Mailvox: Productivity and job exportation

Miraclewhip asks for an explanation:

The number of women who will never work outside the home is not negligible, but I didn’t quibble by choosing a ratio like 0.75 women : 1 man. It wouldn’t have mattered even if I did, because I was making a comparison between two ratios, 1 American female : 1 American male vs. 1 X ORDERS of MAGNITUDE foreign workers to whom US jobs have been outsourced to countries employing slave, child, or extremely cheap labor : 1 male worker.

I am puzzled why people here keep ignoring the fact that women in the workplace is a drop in the bucket compared to the impact of mass exporting of jobs. Maybe I’m just stupid, or missing something, but I honestly wish someone would show me what that something is.

No, you’re not stupid, because this is a relevant point and a very good question. And yet, it is easily answered by one of superior intellect and a modicum of research. Given that I speak three languages, you didn’t really think I’m completely unaware of that concept which goes by the misnomer “globalization”, did you? As for what you’re missing, the first clue is the US unemployment rate, which is closer to historic lows than historic highs.

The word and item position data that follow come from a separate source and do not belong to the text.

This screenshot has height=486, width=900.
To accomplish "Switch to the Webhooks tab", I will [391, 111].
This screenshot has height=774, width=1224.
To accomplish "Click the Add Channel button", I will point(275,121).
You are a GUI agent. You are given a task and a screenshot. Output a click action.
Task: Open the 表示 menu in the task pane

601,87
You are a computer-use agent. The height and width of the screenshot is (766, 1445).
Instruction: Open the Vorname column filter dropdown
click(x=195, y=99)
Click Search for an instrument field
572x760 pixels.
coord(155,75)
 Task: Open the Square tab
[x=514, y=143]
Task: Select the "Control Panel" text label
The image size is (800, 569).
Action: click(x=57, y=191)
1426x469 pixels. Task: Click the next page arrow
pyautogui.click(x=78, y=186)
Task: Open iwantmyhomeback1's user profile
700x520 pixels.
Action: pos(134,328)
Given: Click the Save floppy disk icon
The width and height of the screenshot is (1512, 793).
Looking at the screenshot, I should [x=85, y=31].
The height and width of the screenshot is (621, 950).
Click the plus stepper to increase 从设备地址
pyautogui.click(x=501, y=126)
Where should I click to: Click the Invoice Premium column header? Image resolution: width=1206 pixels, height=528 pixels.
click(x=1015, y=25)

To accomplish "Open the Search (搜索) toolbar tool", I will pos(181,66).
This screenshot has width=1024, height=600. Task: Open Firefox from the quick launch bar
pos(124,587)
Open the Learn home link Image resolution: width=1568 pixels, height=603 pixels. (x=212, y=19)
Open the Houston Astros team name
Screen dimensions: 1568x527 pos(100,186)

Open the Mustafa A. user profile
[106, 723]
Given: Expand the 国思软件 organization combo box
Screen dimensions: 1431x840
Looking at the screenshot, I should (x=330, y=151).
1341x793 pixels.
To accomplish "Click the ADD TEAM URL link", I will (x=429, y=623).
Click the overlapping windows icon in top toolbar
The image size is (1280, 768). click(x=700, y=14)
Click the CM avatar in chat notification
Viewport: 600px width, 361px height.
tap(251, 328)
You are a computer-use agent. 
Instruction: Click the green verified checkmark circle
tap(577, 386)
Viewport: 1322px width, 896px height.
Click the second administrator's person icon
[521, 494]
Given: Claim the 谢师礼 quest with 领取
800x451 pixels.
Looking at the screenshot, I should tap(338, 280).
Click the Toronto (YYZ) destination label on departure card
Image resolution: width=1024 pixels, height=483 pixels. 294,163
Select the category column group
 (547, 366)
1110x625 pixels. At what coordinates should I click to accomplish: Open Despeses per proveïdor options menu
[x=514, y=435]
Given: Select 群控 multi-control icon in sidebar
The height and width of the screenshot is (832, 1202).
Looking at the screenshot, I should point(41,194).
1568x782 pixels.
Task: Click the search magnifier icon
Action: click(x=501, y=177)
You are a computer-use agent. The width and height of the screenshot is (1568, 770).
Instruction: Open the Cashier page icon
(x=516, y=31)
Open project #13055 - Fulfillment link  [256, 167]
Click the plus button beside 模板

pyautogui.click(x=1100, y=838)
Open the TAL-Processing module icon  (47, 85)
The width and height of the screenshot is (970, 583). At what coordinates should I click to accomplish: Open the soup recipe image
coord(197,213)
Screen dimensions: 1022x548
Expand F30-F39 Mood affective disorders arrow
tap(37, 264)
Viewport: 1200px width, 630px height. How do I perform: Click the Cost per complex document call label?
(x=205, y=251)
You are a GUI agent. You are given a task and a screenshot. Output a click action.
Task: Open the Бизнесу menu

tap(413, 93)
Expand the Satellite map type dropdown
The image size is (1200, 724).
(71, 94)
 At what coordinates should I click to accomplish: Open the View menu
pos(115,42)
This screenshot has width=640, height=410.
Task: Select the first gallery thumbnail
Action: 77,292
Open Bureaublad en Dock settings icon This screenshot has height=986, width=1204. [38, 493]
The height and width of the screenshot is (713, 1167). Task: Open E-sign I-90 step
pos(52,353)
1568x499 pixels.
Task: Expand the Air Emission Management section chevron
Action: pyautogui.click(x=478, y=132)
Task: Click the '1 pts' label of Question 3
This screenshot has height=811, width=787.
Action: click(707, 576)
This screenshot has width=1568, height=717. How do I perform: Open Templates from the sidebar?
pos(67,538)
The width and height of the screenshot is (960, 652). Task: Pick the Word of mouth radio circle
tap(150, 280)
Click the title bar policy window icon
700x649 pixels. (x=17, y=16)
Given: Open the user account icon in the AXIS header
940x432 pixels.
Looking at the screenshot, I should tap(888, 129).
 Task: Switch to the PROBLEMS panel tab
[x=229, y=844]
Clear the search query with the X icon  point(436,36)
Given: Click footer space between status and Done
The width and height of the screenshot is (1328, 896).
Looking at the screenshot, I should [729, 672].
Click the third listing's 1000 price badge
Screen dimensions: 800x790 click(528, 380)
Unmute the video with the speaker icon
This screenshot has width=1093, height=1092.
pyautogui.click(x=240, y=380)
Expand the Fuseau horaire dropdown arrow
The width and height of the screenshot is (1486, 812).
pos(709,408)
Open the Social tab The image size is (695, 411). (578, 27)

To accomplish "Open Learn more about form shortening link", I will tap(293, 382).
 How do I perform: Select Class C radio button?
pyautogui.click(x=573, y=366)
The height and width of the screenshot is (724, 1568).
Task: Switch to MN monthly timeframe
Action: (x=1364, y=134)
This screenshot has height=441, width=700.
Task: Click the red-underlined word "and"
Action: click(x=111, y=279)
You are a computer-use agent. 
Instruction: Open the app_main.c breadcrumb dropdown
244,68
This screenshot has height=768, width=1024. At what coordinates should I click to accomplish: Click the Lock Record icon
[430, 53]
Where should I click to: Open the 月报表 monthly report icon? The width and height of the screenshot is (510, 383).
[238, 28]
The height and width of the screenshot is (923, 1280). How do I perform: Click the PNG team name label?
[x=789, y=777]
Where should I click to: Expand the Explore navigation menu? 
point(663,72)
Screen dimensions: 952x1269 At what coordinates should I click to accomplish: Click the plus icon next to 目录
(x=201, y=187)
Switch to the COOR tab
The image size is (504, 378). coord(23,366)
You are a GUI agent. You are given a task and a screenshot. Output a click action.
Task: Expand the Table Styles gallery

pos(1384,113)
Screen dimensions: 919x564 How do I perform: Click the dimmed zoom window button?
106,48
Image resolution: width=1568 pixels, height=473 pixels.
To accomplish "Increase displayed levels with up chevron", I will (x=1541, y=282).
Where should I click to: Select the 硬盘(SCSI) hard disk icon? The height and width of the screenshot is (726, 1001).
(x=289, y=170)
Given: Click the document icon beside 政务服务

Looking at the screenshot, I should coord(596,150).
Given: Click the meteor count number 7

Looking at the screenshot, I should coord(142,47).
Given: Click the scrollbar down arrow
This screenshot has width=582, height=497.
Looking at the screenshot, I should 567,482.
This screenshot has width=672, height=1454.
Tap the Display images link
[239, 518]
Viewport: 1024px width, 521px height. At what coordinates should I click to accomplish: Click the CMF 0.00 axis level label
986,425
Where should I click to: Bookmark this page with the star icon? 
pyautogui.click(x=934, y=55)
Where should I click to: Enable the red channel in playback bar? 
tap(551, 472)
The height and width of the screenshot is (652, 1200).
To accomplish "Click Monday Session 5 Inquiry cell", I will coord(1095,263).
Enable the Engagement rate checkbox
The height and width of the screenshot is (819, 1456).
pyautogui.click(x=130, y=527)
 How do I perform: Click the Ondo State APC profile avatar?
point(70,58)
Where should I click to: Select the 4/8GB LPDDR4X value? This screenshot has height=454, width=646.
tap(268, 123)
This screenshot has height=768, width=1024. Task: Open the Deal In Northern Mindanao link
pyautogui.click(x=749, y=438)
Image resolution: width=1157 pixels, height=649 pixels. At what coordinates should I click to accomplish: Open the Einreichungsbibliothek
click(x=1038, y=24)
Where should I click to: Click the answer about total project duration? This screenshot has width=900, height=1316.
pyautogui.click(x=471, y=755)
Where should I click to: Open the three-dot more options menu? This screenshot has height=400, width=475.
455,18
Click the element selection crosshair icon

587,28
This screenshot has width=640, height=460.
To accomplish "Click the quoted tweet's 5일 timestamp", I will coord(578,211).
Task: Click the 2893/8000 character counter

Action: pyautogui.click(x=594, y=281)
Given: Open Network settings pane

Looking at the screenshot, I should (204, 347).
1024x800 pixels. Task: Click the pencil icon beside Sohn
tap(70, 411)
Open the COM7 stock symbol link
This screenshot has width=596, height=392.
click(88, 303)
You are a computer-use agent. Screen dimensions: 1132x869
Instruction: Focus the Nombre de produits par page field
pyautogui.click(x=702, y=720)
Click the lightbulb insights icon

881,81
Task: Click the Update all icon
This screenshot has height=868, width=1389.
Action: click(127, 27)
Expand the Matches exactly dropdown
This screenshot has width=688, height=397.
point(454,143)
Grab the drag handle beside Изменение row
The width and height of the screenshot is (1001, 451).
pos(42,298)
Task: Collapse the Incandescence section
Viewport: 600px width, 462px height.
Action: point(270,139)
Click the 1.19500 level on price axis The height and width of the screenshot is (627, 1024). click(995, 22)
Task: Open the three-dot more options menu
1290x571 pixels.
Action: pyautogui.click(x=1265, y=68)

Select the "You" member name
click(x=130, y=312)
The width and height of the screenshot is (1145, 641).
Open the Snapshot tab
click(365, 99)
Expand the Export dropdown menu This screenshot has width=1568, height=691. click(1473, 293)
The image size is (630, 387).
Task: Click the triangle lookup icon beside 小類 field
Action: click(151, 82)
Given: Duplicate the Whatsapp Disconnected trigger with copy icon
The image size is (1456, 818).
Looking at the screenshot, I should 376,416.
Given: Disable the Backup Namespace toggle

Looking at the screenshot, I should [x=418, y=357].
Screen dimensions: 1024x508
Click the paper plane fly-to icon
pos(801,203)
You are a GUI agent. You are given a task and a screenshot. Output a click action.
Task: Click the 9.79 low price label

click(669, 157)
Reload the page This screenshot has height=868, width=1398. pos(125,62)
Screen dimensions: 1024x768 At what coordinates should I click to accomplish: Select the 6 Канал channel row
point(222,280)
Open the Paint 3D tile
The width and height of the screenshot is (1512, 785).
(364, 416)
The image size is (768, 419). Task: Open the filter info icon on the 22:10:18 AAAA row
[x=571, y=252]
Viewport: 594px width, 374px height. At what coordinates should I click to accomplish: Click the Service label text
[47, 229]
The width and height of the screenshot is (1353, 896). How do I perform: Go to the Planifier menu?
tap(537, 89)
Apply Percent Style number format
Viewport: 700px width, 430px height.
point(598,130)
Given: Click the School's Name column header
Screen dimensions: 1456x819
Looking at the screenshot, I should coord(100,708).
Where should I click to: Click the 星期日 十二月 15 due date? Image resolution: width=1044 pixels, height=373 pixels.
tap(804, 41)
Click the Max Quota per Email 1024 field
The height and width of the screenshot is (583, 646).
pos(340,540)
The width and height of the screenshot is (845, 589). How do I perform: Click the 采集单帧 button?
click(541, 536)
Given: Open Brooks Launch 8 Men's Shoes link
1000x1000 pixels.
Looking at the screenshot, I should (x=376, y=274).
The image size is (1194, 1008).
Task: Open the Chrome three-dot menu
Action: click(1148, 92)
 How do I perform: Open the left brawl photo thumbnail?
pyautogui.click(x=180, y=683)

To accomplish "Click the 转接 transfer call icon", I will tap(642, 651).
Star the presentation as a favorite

Note the following from an article on Chinese exports: “Exporting footwear creates millions of jobs for citizens who lack sophisticated skills. According to some reports, a total of 34 million export-related jobs have been created in China, with exports to the U.S. alone accounting for over 20 million jobs in the last decade.”

Now, Americans are still wearing shoes, so those imported shoes definitely cost some American jobs, but not as many as you might think. 20 million Chinese jobs do not equate to 20 million lost American jobs, because the productivity of the machine-assisted American worker is much higher.

Productivity is notoriously difficult to calculate, but if we use the simplest possible national estimate, GDP/civilian worker, it’s clear that even today, the American worker annually produces about $86,000 ($11.75 trillion/136.49 million) in value.* By comparison, if we assume that a similar percentage of the Chinese population is employed in the labor force – if anyone has an actual statistic, let me know and we’ll plug it in – that indicates the average Chinese worker produces $212.77 annually, (1.21 trillion/568.7 million). This would put the number of American footwear manufacturing jobs lost at 49,500 if Chinese productivity had been at its current levels since 1970… which it hasn’t, having quadrupled since 1978. So, the actual number of American jobs lost to these 20 million Chinese workers is probably somewhere around 20k to 25k.

Now keep in mind that the entire Indian IT market is smaller than this single Chinese footwear market, while the same productivity math applies. The American labor force is bleeding and this certainly may portend trouble for the future, but it’s still more akin to a nasty cut on the hand, not a hemmorhage, and fails to account for the greater part of the historical decline in wages. These job losses are certainly not nothing, but their cumulative effect is still a relatively small one when compared to 21 million immigrants and 34 million women entering what was a workforce of 78 million in 30 years.

*This analysis is simplistic and fatally flawed by the fact that GDP measures consumption, not production, but the two have been commonly used as equivalents in Keynesian macroeconomics for fifty years, so bear with me. Also, that’s a 2004 GDP figure and 2002 labor force. But the numbers are available and they suffice to clarify the relevant issue here.